▶ Description of the task
Repeat the items below verbatim, from the line containing "Click the red arrow" through the line containing "click(x=649, y=370)", including both of those lines.

(Collection entries)
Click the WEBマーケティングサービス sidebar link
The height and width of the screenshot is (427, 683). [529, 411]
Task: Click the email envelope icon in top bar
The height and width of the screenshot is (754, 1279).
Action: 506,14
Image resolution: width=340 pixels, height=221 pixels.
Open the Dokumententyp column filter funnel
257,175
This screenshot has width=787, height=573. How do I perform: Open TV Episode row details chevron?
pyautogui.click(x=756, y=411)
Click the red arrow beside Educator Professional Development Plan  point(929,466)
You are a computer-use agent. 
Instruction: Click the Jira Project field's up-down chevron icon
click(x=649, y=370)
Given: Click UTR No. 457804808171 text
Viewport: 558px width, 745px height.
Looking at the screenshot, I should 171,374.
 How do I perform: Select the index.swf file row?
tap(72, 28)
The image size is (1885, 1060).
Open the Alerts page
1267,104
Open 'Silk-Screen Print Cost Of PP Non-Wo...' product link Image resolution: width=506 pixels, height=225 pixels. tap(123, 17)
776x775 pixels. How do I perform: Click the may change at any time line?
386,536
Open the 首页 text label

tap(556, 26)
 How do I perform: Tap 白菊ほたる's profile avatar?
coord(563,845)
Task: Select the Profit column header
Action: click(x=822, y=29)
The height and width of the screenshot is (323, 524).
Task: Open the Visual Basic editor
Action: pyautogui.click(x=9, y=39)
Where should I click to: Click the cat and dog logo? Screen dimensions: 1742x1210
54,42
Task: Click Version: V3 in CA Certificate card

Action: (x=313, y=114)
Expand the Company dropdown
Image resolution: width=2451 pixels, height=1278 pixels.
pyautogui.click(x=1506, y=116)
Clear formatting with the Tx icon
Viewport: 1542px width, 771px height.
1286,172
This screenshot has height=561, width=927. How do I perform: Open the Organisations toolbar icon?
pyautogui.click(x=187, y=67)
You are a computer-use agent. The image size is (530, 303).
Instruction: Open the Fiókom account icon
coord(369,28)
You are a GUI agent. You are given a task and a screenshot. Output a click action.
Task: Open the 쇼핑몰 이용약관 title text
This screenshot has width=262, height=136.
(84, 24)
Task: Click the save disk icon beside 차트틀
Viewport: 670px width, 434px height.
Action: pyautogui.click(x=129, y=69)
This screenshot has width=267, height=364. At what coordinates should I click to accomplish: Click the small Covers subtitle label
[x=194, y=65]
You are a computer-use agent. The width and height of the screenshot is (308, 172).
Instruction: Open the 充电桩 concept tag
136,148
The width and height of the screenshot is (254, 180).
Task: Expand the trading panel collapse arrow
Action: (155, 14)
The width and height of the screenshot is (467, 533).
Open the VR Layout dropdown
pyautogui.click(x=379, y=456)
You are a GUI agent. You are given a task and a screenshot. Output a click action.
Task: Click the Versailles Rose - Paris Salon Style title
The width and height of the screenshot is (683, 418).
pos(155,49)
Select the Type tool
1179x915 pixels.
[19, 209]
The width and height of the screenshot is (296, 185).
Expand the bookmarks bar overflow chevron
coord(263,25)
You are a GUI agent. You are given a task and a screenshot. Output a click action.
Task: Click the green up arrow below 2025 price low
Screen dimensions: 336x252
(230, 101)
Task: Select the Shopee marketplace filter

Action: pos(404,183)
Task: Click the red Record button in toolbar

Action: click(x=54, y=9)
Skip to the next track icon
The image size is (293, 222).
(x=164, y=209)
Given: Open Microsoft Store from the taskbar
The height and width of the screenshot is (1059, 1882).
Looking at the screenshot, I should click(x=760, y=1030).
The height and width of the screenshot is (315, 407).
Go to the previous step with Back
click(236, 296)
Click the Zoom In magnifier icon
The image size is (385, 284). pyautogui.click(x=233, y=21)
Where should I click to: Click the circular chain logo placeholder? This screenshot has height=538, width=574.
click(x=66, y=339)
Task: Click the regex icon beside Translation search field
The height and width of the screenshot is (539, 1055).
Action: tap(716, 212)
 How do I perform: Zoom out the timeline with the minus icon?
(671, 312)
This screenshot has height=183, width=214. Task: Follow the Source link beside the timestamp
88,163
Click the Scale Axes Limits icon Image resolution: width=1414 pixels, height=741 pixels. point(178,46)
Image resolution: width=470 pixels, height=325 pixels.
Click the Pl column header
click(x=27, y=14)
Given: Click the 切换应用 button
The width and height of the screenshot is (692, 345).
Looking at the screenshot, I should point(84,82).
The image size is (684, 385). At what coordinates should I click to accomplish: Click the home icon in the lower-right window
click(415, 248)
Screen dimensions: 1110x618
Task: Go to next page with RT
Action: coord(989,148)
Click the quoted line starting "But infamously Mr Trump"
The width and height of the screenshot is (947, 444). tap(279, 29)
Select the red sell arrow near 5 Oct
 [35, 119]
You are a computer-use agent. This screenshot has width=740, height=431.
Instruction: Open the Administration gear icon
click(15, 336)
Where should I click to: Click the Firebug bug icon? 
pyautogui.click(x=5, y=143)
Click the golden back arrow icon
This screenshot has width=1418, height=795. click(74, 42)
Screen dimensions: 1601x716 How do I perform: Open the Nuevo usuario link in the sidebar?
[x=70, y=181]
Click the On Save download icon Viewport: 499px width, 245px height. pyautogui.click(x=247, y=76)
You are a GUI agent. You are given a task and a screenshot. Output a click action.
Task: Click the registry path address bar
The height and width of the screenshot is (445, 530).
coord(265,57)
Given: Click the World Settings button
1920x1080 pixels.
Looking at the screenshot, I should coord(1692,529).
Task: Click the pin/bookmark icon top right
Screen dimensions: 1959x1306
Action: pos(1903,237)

▶ Full answer
Click the red arrow beside Educator Professional Development Plan  point(929,466)
You are a computer-use agent. 
Instruction: Click the Jira Project field's up-down chevron icon
click(x=649, y=370)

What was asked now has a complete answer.